La fuerza del changuito de supermercado sería una de las variables que más traccionó la economía del año que está terminando, según datos de la Consultora Analytica, que dirige el economista Ricardo Delgado.

Según su último informe, el “consumo privado aportará este año algo más de 2 puntos al crecimiento proyectado del PIB, del orden de 2.5%. En la recuperación post Gran Recesión 2008-09, nada menos que dos tercios del crecimiento acumulado provino del gasto de las familias.

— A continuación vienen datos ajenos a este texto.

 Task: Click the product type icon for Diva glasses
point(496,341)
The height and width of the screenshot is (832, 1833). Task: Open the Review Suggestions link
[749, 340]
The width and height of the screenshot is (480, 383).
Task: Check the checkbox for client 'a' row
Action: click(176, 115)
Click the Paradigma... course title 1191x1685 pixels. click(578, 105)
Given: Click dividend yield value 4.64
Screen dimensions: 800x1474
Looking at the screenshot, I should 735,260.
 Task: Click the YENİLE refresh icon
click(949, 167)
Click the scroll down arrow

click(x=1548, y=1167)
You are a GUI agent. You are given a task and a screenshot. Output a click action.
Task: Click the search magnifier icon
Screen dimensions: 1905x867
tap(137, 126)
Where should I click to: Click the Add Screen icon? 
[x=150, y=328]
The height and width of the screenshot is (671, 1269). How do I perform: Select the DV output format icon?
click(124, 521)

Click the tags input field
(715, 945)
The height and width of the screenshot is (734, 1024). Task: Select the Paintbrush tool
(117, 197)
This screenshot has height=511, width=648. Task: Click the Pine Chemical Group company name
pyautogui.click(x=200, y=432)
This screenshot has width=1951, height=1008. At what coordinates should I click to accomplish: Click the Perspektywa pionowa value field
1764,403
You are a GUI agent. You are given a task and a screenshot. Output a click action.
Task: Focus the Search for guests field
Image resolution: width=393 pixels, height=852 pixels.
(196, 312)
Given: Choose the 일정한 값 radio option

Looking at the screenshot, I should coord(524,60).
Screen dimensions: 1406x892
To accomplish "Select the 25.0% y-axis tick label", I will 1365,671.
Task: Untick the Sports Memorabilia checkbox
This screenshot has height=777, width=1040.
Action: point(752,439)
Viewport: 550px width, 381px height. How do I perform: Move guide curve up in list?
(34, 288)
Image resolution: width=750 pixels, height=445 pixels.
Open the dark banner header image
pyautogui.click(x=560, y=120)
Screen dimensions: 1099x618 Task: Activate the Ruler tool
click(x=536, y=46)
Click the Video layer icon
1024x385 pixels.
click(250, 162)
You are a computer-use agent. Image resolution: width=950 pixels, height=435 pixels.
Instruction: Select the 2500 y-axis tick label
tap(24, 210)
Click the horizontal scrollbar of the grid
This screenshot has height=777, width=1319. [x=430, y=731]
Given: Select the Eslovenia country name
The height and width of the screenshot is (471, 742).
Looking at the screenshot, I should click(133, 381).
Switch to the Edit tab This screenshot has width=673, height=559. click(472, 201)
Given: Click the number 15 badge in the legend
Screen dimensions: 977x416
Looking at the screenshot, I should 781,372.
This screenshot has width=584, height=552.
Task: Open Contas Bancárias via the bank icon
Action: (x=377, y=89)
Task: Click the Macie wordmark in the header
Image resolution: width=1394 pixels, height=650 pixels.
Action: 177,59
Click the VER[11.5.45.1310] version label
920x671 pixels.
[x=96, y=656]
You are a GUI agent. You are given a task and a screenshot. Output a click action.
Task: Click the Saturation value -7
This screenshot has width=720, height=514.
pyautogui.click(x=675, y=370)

Es, claramente, la variable estrella de la política económica de CFK”.

Y agrega: “En 2012 el gobierno sostuvo la velocidad de crecimiento básicamente a través del gasto de las familias: su aporte supera el 80%”.

Esa sería la explicación sobre por qué la Argentina no entró en recesión tal como pronosticaban entre abril y junio últimos, varios economistas, ¿se acuerdan?.

“Que el consumo privado haya logrado sostenerse en los peores momentos del año explica por qué la Argentina no entró en recesión, como algunos pronosticaban en los meses más críticos (abril-junio). En ese período, el consumo “food” (alimentos, bebidas, artículos de limpieza, y de perfumería) desaceleró su tasa de crecimiento a apenas 1.2% mensual en promedio, un punto por debajo del ritmo del primer trimestre. Desde entonces, según datos de Consultora W, volvió a ganar velocidad: entre julio y setiembre, los consumos básicos crecieron a un promedio de 2.6% mensual. Proyectamos que estos porcentajes se mantengan hasta fin de año”, avanza el informe.

Una pregunta de sentido común. Si mamá se aviva que su capacidad de compra está ligada a su capacidad de endeudamiento y que ese financiamiento le está saliendo muy caro, ¿seguirá llenando el changuito en 2013?.